Your instructions:
Read the records and gather each line that includes "bottom".
--- START ---
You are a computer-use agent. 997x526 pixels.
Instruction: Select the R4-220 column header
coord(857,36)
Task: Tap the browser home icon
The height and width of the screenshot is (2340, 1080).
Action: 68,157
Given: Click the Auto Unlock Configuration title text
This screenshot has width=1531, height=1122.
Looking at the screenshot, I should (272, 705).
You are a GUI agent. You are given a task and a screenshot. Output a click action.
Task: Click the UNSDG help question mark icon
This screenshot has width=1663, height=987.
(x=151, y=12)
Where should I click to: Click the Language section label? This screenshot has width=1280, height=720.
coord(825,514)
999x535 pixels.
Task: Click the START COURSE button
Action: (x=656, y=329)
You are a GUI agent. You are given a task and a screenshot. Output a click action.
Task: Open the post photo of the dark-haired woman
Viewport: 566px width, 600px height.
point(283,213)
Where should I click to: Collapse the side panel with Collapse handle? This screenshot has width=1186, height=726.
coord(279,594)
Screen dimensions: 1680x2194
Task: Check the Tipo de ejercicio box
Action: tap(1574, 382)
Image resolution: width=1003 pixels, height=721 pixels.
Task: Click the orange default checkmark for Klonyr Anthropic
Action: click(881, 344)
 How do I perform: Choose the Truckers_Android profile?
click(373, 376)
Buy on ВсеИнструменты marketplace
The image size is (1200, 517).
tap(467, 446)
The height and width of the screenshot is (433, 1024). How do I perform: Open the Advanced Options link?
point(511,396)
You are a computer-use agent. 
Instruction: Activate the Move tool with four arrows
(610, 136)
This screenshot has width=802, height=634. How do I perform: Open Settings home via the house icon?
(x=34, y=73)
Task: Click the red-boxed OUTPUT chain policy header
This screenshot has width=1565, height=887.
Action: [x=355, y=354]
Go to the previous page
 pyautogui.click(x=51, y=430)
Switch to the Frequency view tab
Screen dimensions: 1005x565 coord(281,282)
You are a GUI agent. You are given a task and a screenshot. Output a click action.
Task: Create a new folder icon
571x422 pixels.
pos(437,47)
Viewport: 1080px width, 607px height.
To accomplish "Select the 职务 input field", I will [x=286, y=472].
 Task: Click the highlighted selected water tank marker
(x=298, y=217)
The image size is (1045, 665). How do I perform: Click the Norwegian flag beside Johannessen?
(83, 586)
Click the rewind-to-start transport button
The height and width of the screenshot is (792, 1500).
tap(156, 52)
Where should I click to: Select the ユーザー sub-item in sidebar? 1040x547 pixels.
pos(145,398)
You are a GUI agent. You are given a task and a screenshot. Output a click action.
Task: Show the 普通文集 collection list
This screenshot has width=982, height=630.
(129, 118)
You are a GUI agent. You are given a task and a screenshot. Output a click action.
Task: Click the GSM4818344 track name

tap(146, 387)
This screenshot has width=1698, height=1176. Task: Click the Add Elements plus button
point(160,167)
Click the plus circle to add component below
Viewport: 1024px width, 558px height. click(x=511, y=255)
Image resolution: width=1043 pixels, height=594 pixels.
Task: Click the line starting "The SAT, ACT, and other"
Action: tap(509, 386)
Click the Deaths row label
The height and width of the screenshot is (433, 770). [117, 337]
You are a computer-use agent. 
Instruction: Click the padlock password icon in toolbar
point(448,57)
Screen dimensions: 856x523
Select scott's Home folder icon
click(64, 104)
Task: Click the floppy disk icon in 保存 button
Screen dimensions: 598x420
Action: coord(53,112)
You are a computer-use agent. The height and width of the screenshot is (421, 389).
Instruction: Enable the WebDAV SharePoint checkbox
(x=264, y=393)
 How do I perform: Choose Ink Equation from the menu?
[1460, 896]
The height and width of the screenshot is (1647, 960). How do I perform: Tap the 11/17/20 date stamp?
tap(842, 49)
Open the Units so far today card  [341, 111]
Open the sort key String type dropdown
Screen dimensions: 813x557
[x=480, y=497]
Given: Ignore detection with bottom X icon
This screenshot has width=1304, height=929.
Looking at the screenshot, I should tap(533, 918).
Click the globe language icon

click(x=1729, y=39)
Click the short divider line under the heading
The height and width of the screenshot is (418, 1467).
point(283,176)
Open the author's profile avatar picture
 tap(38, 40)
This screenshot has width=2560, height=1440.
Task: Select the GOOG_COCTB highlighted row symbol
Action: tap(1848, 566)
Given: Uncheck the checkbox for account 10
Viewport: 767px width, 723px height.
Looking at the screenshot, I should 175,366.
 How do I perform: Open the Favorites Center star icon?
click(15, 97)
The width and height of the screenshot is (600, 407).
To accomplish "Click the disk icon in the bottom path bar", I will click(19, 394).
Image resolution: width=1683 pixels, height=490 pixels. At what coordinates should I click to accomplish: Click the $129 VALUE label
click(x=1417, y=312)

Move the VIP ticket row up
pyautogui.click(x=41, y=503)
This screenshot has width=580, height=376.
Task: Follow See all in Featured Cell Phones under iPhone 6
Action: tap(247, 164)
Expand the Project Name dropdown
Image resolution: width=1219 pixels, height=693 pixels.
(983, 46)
--- END ---
Response below:
Given: Ignore detection with bottom X icon
To accomplish "Click the disk icon in the bottom path bar", I will click(19, 394).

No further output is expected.